**Problem to work on:**
Recast the lines of the records below as a JSON list of strings, with one string per line and blank lines omitted. Leave the pictures out of the answer.
───── Data for the task ─────
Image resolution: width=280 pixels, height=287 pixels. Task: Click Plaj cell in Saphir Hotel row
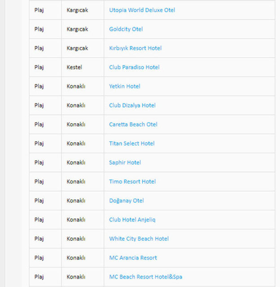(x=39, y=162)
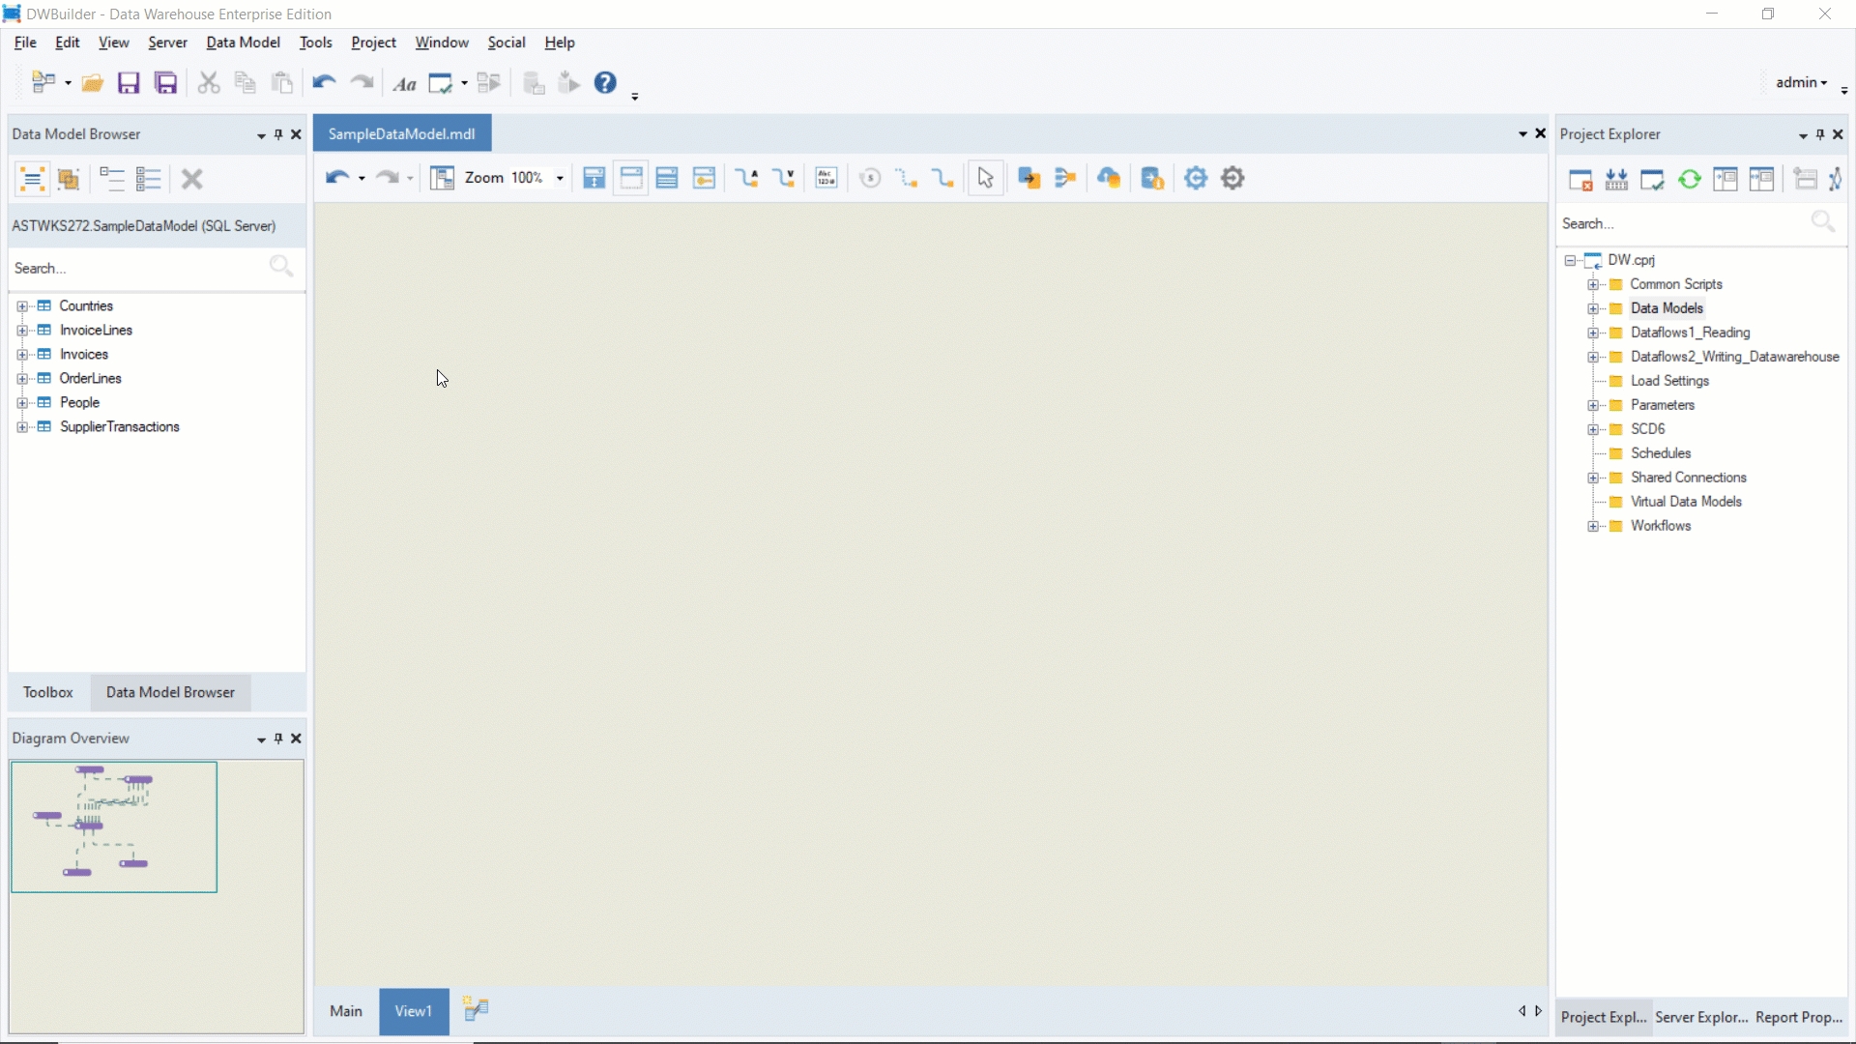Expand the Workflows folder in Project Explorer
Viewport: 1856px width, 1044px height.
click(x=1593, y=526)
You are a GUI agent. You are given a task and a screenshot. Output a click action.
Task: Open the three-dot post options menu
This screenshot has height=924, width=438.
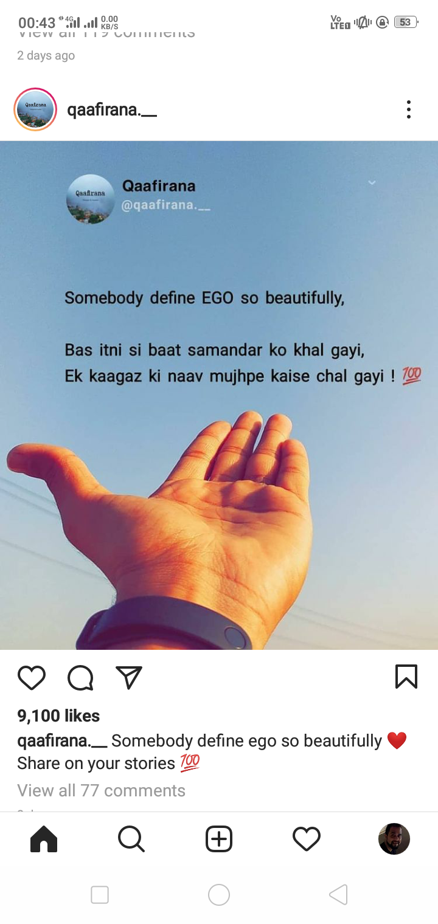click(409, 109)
─────
**Completed task:**
[
  "Image resolution: width=280 pixels, height=287 pixels. Task: Click Plaj cell in Saphir Hotel row",
  "(x=39, y=162)",
  "Expand the Workflows folder in Project Explorer",
  "Viewport: 1856px width, 1044px height.",
  "click(x=1593, y=526)",
  "You are a GUI agent. You are given a task and a screenshot. Output a click action.",
  "Task: Open the three-dot post options menu",
  "This screenshot has height=924, width=438.",
  "click(409, 109)"
]